SA’s drug dons — where are they now plus the political suspicions surrounding them

SA’s drug dons — where are they now plus the political suspicions surrounding them
Vicky Goswami arriving in the US in January 2017. (Photo: DEA) Nelson Pablo Yester-Garrido. (Photo: dea.gov) Alleged Sexy Boys gang boss Jerome Booysen. (Photo: Supplied)

This three-part series details what has happened to some of the most pivotal local and global players suspected, accused or convicted of playing a role in shaping South Africa’s narco-landscape.
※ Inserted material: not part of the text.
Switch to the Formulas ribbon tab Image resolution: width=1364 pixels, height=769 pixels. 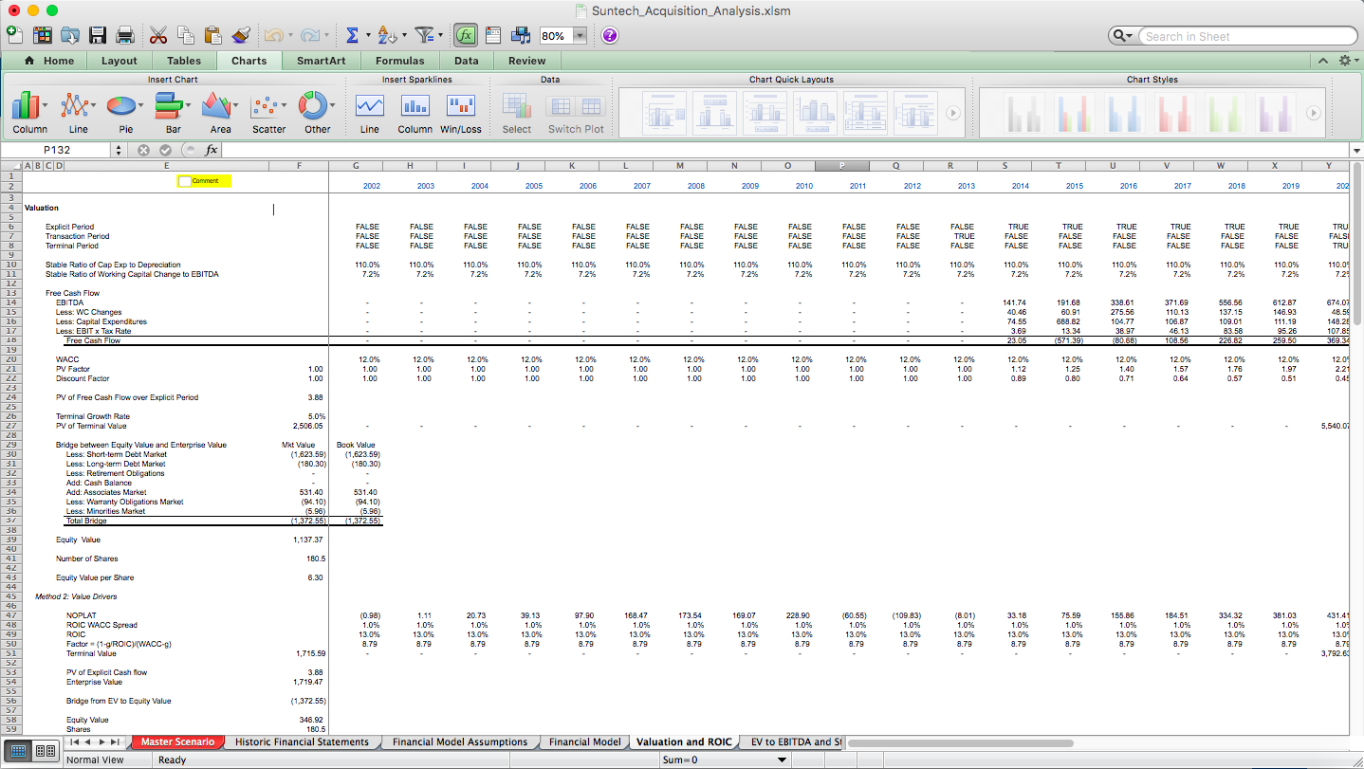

Politics also affects these arenas.

This year marks the most critical elections in South Africa since 1994 and beneath anticipated political shifts is the expectation that gangs will undergo somewhat parallel changes.

It is not a farfetched notion.

The lines between gangsterism and politics in South Africa have definite overlaps.
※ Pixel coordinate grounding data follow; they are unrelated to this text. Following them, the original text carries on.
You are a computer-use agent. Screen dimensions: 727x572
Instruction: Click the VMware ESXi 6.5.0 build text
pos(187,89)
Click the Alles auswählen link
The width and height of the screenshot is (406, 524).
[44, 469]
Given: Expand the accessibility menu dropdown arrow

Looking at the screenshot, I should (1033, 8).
And those intersections are where the illicit drug trade can flourish.

Some of the world’s most pivotal — and unabashed — drug traffickers have operated via South Africa.

Take, for example, Johannesburg-based drug dealer Glenn Agliotti who had a corrupt relationship with former national police chief, Jackie Selebi.

Read more in Daily Maverick: From South Africa to Sinaloa: Jackie Selebi and the ‘parallel’ US drug trial of Mexico’s ex-cop boss

The top cop, who became a convicted criminal, also once headed the global police organisation Interpol.

State Capture suspicions

Both Agliotti and Selebi are now dead but their legacies, involving criminals and corrupt government officials, live on in South Africa.

State Capture suspicions and corruption are recurring themes underpinning drug crime accusations.

Allegations in these circles also point to how drug networks created decades ago may still impact this country.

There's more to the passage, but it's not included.